American television shows were popular when I lived in England during the last half of the 1970s. Star Trek ran every Saturday night on one channel, opposite American westerns on another channel, BBC 2, I think (John Wayne might have been more popular in England than he was here). I forget what ran at that time on the other BBC station. David Attenborough animal documentaries, maybe? It was a very long time ago. Another century, in fact.

Both English and American TV of the 1970s was especially known for cop shows. One of my favorites was an English cop show called The Sweeney, which aired Monday nights if my brain doesn’t fail me. My English friends, however, were taken with American imports such as Starsky & Hutch, Columbo and a big favorite over there, Kojak.

Kojak, in case you weren’t around for it, starred bald-headed Telly Savalas as a conveniently bald, lollipop-sucking New York City detective whose tagline was “Who loves ya, baby?”

Kojak did nothing for me. I could never separate Telly Savalas the actor from Maggott, the psychotic character he played in the 1967 Robert Aldrich movie The Dirty Dozen, but that’s just me. Savalas also had a connection to my hometown, Duluth. He took for his third wife Julie Hovland, daughter of Duluth developer and Olympic skier George Hovland. I think there was a brief-lived movement to name a Duluth street after Savalas, or maybe it was to name the street after the Kojak character.

During the time I lived in England, I subscribed to the late, lamented Punch, a weekly magazine of British humor and satire. Its closest American publication might be The New Yorker, at least in terms of the number of cartoons packed into each issue.

One Punch cartoon that always stuck with me referenced the English fascination with Kojak. A bald-headed character walks into a room of people who are obviously shocked at seeing him hairless. He explains that he is experiencing premature Kojakulation.

OK, maybe you had to be there at that particular time to find that funny, but because the Punch cartoon sticks with me, I need to come up with a name for drinking beer prematurely.

What would that be? Premature brewskiulation?

Well, whatever it is, when will I learn? When will I be able to put a beer away for the future, as I wanted to do with this 2016 Goose Island Bourbon County Barleywine aged in bourbon barrels that I’m sipping now?

After getting home from an unusually strenuous day of work, I thought, I want a really, really good beer, and that sent my tainted mind to work.

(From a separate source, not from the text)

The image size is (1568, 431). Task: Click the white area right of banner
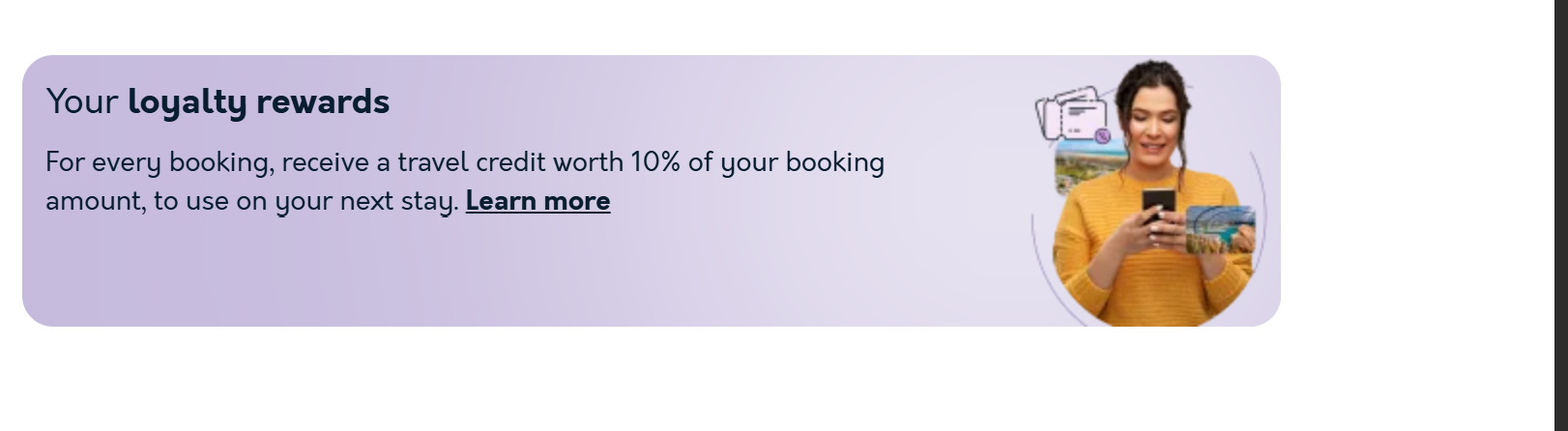[x=1411, y=193]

Wouldn’t a barleywine taste good right now? You know you have a barleywine put away. Yes, it will be delicious in the future, but you want delicious now and you deserve it after that hard day at work. What if the world ends tomorrow and you never have the chance to drink that barleywine? You don’t want that to happen, do you? And anything could happen. You better drink it now. Right now. You know you want to. Come on…

And premature brewskiulation ensued.

I’m not sorry.

Don’t judge me.

I can’t help my predilection for great beer.

Had I saved this beer, I would have missed all the incredible things happening in it right now. Spicy things. Umami things. Which fruit is that? There are so many unusual things going on in this beer at such a swift pace that you just can’t keep up, so you must sip again and unsuccessfully try to unlock the tastes. So many unusual things going on for a beer, but each of them incredible for your palate.

This deep, rich liquid poses so many mysteries. It appears to be infinitely still and dark because there is no head, but look deep into it and you can see the tiniest of bubbles rising.

It’s alive!

I would be willing to bet you could give this to someone without explaining what it is, and 99.89 percent of the tasters would not know they were drinking a beer. A liqueur, sure. An exotic port or sherry, absolutely. But beer, uh-uh. It is that exotic.

Oh, I wish I would have saved it! God, I’m glad I’m drinking it!